• **To do**:
**1)** Answer these questions using the text about Herman Phleger, one answer per line, marked as the questions are.
(a) Whom did Phleger succeed as Legal Adviser of the Department of State?
(b) For whom did his father manage ranches in Sacramento?
(c) At which church's Sunday school did Phleger grow up attending?
**2)** From the text about Herman Phleger, list every person it names as someone he saw as a boy.
**3)** Retype the part of the text about Herman Phleger between "On March 12, 1892, when" and "Looney Minstrels troop.", inclusive.
═══ Text provided
Herman Phleger (September 5, 1890 – November 21, 1984) was an American attorney and politician who served as Legal Adviser of the Department of State from February 2, 1953, to April 1, 1957, under President Dwight D. Eisenhower. He succeeded Adrian S. Fisher and was succeeded by Loftus Becker. In 1959, he negotiated and signed the Antarctic Treaty on behalf of the United States. He is the namesake of the Phleger Estate.

== Early life ==
Herman Phleger was born in Sacramento, California, on September 5, 1890. His mother, Mary McCrory, was born in New Orleans, Louisiana, around 1866, to an Irish immigrant mother and an unknown Confederate soldier. His father, Charles Wilhelm Phleger, was born in Findlay, Ohio, around 1857, to German immigrant parents. Charles and Mary met in Sacramento in about 1885, where he managed ranches for Senator James Graham Fair, and she worked as a housekeeper in the Union House Hotel. The couple had three children.

On March 12, 1892, when Herman was two years old, his father was murdered in a Sacramento saloon. The family was left with little cash, but significant real estate interests. Herman's mother Mary worked as a schoolteacher. The family lived in the center of town, providing the children with significant exposure to social and political life. As a boy, Herman saw "prize fights" between Joe Gans and Stanley Ketchel, and speeches by William Jennings Bryan. He also enjoyed minstrel shows, particularly the work of the local Looney Minstrels troop.

Herman was baptized Catholic, but never practiced Catholicism, and grew up attending Sunday school at the local Congregational Church. His attendance was primarily due to "the prospect of winning some sort of reward," and he described himself as "not much of a prospect for religion."
══════
═══ Data extracts
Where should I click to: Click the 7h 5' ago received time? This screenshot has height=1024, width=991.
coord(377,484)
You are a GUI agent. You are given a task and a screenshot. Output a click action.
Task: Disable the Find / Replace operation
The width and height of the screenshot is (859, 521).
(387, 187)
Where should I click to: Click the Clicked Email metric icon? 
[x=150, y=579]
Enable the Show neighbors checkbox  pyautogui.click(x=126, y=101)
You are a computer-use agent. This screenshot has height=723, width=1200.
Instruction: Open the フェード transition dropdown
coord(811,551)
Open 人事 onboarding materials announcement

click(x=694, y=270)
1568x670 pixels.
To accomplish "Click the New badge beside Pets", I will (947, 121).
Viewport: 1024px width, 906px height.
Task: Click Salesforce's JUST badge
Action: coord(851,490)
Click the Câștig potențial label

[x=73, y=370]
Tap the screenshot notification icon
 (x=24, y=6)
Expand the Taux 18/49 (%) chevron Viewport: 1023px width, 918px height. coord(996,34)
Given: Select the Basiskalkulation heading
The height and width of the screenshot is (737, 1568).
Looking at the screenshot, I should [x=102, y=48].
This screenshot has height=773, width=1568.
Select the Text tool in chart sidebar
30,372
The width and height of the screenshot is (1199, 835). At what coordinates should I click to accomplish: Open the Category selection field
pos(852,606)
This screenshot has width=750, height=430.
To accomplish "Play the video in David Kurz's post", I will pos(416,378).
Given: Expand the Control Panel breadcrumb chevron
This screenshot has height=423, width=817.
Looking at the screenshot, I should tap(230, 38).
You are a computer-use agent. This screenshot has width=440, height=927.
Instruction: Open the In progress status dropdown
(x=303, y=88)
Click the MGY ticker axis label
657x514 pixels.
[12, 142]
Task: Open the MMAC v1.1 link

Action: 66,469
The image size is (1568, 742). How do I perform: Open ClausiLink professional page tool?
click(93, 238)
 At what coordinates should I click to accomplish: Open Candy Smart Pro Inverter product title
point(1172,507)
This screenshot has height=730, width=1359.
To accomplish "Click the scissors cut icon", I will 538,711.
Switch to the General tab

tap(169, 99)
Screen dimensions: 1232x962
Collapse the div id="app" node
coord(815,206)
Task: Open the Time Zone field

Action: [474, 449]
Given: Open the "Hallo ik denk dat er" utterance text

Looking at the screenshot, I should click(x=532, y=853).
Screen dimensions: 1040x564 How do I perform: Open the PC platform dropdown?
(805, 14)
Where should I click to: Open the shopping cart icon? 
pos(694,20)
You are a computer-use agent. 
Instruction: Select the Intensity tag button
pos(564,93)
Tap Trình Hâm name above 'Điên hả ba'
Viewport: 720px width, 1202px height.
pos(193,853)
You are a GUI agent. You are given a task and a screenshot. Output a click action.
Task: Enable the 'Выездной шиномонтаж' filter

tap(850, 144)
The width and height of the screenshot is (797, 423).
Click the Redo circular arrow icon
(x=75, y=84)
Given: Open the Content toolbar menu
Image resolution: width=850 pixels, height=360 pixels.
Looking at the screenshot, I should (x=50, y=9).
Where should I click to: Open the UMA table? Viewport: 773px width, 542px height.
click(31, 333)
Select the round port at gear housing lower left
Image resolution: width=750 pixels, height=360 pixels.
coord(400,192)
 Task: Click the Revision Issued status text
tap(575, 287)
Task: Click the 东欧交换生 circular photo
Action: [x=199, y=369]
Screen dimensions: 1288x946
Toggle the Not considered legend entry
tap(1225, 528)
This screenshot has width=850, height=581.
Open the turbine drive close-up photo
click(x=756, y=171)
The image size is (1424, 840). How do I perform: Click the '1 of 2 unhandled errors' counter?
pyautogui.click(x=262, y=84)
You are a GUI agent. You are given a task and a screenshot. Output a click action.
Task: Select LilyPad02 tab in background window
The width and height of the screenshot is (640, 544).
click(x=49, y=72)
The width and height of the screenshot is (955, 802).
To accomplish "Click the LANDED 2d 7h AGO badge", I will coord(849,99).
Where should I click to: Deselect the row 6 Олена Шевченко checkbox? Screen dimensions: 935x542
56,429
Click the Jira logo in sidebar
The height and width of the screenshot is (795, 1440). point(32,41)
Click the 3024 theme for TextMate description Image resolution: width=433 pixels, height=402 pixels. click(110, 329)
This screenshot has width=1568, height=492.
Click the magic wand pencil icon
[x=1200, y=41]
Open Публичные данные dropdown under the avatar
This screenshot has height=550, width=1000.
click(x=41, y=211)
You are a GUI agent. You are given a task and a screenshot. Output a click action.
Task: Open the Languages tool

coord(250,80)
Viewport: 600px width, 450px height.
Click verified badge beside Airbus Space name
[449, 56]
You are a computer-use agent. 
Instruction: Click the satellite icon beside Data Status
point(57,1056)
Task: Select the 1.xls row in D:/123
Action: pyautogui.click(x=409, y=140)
══════
• **Solutions by task**:
**1)**
(a) Adrian S. Fisher
(b) Senator James Graham Fair
(c) The local Congregational Church

**2)**
Joe Gans
Stanley Ketchel
William Jennings Bryan

**3)**
On March 12, 1892, when Herman was two years old, his father was murdered in a Sacramento saloon. The family was left with little cash, but significant real estate interests. Herman's mother Mary worked as a schoolteacher. The family lived in the center of town, providing the children with significant exposure to social and political life. As a boy, Herman saw "prize fights" between Joe Gans and Stanley Ketchel, and speeches by William Jennings Bryan. He also enjoyed minstrel shows, particularly the work of the local Looney Minstrels troop.